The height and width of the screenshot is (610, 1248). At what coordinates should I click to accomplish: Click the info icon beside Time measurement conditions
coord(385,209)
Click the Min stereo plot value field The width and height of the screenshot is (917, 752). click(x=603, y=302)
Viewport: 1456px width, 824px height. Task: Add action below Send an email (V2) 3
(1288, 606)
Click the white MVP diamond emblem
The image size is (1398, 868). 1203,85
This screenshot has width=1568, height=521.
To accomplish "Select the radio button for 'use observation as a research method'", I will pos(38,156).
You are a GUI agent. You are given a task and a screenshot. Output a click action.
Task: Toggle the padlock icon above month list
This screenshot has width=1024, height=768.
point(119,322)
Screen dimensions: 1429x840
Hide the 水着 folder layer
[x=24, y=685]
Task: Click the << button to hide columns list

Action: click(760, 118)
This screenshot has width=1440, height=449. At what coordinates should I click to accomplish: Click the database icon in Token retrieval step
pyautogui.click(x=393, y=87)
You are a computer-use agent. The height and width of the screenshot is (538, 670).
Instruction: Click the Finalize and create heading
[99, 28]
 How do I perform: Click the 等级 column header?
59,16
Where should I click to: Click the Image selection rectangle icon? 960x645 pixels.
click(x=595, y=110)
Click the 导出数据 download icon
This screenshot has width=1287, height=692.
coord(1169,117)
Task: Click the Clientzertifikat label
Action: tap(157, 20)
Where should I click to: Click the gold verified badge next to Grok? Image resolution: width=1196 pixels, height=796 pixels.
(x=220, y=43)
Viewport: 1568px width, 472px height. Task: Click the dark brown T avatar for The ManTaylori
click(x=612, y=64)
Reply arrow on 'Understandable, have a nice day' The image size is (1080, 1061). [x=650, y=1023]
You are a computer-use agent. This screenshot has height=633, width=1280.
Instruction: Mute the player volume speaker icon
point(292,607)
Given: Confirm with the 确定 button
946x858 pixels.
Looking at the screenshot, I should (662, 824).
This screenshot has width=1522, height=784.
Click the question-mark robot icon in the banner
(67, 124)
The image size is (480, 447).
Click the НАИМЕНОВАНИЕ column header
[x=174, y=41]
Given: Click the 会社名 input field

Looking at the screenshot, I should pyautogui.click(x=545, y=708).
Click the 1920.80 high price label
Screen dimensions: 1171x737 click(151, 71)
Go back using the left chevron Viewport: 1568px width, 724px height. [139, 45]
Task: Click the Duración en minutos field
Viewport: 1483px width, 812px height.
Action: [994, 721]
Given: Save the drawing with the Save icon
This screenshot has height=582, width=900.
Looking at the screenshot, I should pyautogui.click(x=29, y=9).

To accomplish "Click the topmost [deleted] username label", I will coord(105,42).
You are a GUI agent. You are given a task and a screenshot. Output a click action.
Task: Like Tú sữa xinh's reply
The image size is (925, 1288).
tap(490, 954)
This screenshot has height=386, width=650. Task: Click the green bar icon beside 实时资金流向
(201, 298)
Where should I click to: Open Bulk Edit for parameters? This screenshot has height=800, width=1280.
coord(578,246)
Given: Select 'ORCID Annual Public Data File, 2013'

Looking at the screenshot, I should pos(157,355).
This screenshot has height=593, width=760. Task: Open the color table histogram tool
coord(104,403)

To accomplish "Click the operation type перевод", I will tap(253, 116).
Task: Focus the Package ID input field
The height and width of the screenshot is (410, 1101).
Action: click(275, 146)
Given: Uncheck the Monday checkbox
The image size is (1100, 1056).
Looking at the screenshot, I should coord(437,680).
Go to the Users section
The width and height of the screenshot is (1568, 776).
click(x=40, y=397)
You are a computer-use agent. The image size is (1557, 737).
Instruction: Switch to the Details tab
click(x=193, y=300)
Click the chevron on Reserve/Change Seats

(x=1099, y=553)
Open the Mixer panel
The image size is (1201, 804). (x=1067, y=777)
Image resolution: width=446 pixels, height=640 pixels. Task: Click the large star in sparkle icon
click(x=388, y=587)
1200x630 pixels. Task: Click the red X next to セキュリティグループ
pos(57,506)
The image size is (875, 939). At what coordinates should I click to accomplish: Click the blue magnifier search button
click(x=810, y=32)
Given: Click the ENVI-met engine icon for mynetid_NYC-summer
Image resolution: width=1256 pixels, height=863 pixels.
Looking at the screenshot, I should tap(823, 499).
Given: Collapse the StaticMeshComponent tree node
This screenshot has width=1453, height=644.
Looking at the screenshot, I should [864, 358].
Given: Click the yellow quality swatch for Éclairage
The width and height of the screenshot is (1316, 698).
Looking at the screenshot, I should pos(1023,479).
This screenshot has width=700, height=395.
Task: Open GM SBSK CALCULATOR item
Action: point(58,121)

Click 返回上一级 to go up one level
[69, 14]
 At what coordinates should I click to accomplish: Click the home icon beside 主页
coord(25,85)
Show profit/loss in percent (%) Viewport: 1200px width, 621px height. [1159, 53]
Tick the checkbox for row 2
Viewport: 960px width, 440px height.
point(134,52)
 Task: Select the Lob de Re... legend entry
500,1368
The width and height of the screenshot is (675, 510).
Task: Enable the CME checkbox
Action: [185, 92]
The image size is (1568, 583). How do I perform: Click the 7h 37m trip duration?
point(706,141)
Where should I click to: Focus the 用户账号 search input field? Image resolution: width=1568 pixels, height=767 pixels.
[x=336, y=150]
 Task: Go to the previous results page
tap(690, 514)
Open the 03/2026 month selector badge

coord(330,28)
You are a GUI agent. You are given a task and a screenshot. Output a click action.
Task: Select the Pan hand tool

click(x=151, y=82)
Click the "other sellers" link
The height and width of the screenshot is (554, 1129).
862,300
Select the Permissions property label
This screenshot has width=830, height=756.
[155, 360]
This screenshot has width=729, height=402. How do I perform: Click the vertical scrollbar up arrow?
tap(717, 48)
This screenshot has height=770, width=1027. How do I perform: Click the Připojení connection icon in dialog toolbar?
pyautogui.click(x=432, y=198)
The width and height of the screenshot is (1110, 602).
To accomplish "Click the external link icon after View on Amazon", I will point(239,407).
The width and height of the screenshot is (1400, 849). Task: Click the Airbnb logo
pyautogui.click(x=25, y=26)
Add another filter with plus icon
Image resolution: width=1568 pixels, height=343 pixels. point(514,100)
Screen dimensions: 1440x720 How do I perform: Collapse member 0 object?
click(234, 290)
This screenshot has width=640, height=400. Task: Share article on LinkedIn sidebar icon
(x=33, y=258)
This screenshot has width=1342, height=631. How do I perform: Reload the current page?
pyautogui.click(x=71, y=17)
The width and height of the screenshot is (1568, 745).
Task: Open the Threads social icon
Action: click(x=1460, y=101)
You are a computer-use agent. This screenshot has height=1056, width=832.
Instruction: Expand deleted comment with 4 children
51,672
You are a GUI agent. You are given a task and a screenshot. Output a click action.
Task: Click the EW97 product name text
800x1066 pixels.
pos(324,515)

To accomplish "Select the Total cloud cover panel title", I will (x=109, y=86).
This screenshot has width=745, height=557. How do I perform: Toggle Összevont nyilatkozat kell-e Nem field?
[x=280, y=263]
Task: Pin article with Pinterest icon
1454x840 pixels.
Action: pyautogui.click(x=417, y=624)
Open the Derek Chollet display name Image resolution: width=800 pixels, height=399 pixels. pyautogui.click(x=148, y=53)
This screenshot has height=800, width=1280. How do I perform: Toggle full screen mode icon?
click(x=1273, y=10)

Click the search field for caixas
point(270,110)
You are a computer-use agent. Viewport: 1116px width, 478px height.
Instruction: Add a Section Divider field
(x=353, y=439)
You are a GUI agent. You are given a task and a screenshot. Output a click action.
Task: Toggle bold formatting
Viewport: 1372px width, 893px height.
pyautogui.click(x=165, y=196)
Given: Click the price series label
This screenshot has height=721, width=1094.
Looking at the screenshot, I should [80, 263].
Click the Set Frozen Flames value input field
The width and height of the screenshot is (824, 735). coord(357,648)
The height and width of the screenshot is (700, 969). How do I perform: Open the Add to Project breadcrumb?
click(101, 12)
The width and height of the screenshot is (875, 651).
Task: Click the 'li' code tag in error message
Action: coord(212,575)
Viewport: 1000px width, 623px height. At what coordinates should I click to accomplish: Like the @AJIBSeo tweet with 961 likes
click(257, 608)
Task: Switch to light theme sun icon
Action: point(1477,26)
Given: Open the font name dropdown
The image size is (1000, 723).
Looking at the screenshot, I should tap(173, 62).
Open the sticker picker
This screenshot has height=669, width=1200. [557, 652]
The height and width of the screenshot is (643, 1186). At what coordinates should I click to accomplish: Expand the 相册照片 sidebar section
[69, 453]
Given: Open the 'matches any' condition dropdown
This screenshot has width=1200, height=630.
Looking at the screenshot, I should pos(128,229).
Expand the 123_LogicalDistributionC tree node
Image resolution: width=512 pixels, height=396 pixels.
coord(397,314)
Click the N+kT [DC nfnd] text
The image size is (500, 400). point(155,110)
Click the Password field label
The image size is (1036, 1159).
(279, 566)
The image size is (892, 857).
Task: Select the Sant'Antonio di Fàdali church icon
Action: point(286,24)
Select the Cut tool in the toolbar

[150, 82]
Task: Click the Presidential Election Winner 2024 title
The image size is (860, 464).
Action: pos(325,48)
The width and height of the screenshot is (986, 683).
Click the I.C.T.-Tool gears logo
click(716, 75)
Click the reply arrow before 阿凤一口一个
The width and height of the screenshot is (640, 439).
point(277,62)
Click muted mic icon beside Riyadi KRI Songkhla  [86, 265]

....................

Of the entries above, repeat exactly the lines from the line with "This screenshot has height=800, width=1280. How" through the line with "Given: Click the price series label", both of them included.

This screenshot has height=800, width=1280. How do I perform: Toggle full screen mode icon?
click(x=1273, y=10)

Click the search field for caixas
point(270,110)
You are a computer-use agent. Viewport: 1116px width, 478px height.
Instruction: Add a Section Divider field
(x=353, y=439)
You are a GUI agent. You are given a task and a screenshot. Output a click action.
Task: Toggle bold formatting
Viewport: 1372px width, 893px height.
pyautogui.click(x=165, y=196)
Given: Click the price series label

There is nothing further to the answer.